The Mudcat Café TM
Thread #100452   Message #3642056
Posted By: meself
14-Jul-14 - 11:26 AM
Thread Name: Origins: John Hackety / Jack Haggerty
Subject: RE: Origins: John Hackety / Jack Haggerty
"Do you really think for a minute that a nice young lady of 1872 would write that?"

Not sure; I'm certain my grandmother, born ca 1890, wouldn't have put it that way, but I don't know about her mother or grandmother - it seems to me fairly typical of the time, and pretty tame - no more than a roundabout way of saying that she'd be married and, therefore, unavailable. In a similar vein, if a nice young lady of today tells us that she will be the 'Maid of Honour' in her friend's wedding, we don't really take that as a comment on her sexual experience or lack thereof. We do take it that she is single (I think - I haven't been following wedding culture lately).

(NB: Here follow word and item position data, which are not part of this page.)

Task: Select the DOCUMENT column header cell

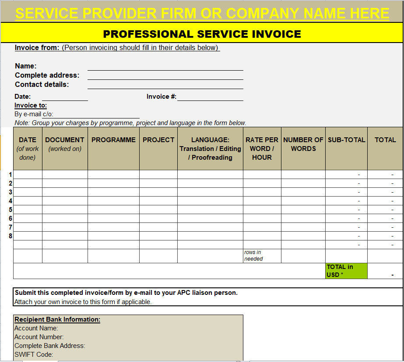Action: click(65, 148)
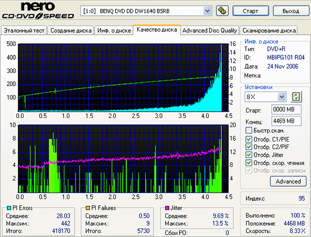Click the refresh speed icon next to 8X
This screenshot has width=311, height=237.
point(296,97)
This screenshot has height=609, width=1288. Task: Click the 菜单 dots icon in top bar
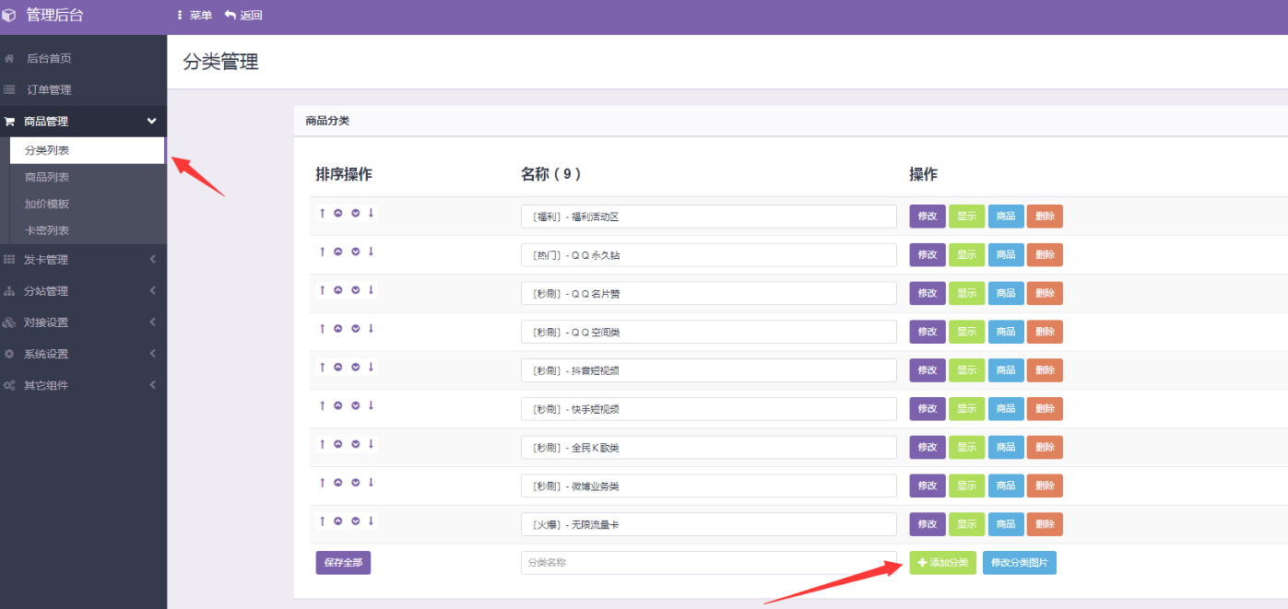(x=180, y=15)
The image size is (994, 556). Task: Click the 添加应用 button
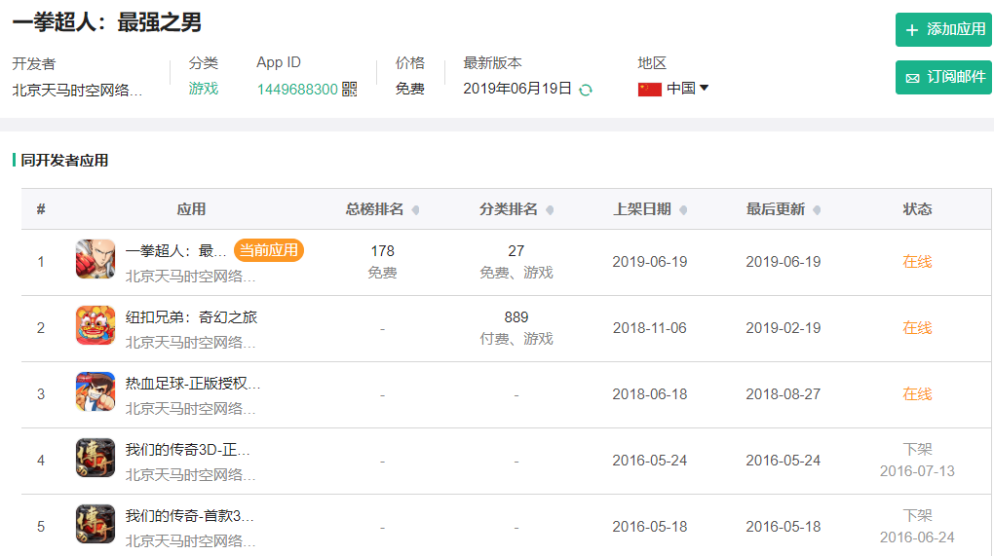click(943, 30)
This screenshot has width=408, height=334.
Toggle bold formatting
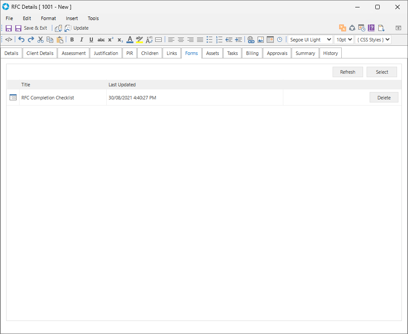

Going a little further back in time, the term "virgin" seems to have been widely used to mean, simply, an unmarried, young woman, whereas today we use that term only in its literal sense. Yes, there was an "assumption" that if a young woman was unmarried, she "must be" a virgin, but of course this would have been a generally agreed-upon falsehood, people three-hundred years ago being no more innocent or naive than they are today.